> What you are asked to do:
Please rewrite the commentary on Xi Jinping below, starting with "The Xi administration" and going on through "appease the under-classes.", swapping in "two-pronged approach" wherever "carrot-and-stick approach" appears.

Xi Jinping, who succeeds Hu Jintao as General Secretary of the Chinese Communist Party at the just-ended 18th Party Congress, is a man in a big hurry. The avuncular-looking princeling (a reference to the offspring of party elders) – who will become state president next March – has been thrust into the international limelight without thorough preparations for what many consider would be the biggest challenges facing a nation of nearly 1.4 billion people.
 
Domestically, Xi must think of ways to defuse growing contradictions in society, which are manifested by the estimated 150,000 cases of riots and disturbances each year. While China’s GDP is set to meet its growth target of 7.5 percent this year, Xi must think of ways of restructuring the economy.
 
So far, Beijing has relied on traditional government injection of funds – mostly in infrastructure and housing projects – to ensure economic expansion and to generate jobs. On the foreign policy front, Xi must face the possible exacerbation of the “anti-China containment policy” that is apparently spearheaded by the US.
 
Even countries with close economic ties with China are worried by the so-called China threat theory: that this fire-breathing dragon may upset the status quo of international order.
 
While Xi lacks a track record for speedy and proactive solutions for mind-boggling problems, there are signs that his ability to learn on the job may be higher than expected. Party veterans close to Xi point to his mysterious absence from the political stage from September 1 to 15 this year. While all sorts of rumours about the 59-year-old “crown prince’s” health were floated, it turned out that Xi was staying away to protest against President Hu’s staying on as Central Military Commission chief after the 18th Congress.
 
In other words, Xi wants to establish his authority quickly. He doesn’t want a power behind the throne to breathe down his neck.
 
The Xi administration is expected to use a carrot-and-stick approach to try to maintain social harmony and prolong the party’s mandate of heaven.
 
While political reform is out of the question, there will be improvements in social-welfare benefits. It is possible that Beijing will shortly abrogate the rigid hukou or household-registration system that prevents peasants from getting permanent residence status in the cities. Public spending on health care, education and old-age benefits is set to grow so as to appease the under-classes.
 
For example, the minimum-wage for workers is expected to increase by at least 7 percent to 10 percent every year. 36 million subsidized flats are expected to be constructed in the 2011-2015 period. Spending on education will for the first time be more than 4 percent of GDP. Health insurance, which until the early 2000s was restricted to the cities, will cover more than 95 percent of rural villages before 2015. These dispensations will also have the result of encouraging ordinary Chinese to spend more. Boosting domestic consumption is a crucial locomotive for future economic growth given that China’s exports to areas such as the US and the EU may remain in the doldrums due to dicey conditions in these mature markets.
 
Xi and his colleagues are also keen to improve “rule by law” or “administration according to the law.”
 
Two major targets have been set.

> Data extract:
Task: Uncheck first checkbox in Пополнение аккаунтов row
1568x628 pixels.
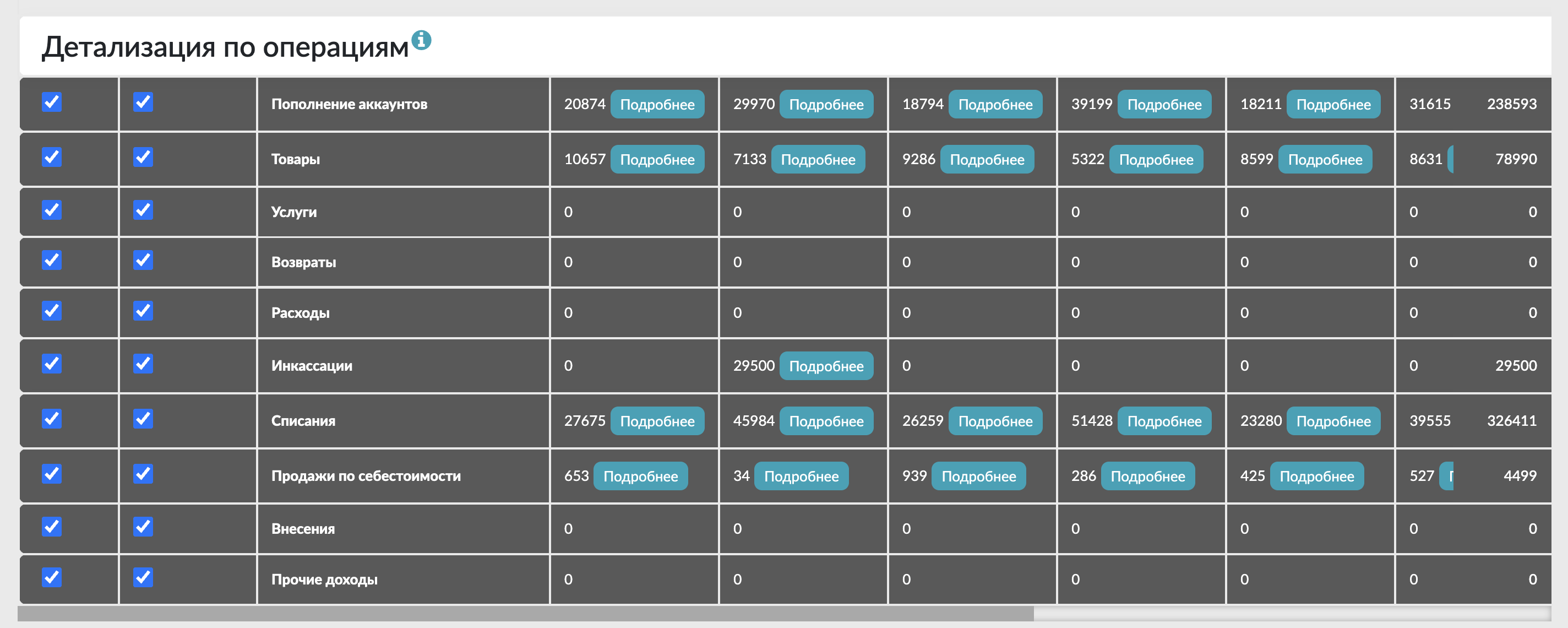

> Solved problem:
The Xi administration is expected to use a two-pronged approach to try to maintain social harmony and prolong the party’s mandate of heaven.
 
While political reform is out of the question, there will be improvements in social-welfare benefits. It is possible that Beijing will shortly abrogate the rigid hukou or household-registration system that prevents peasants from getting permanent residence status in the cities. Public spending on health care, education and old-age benefits is set to grow so as to appease the under-classes.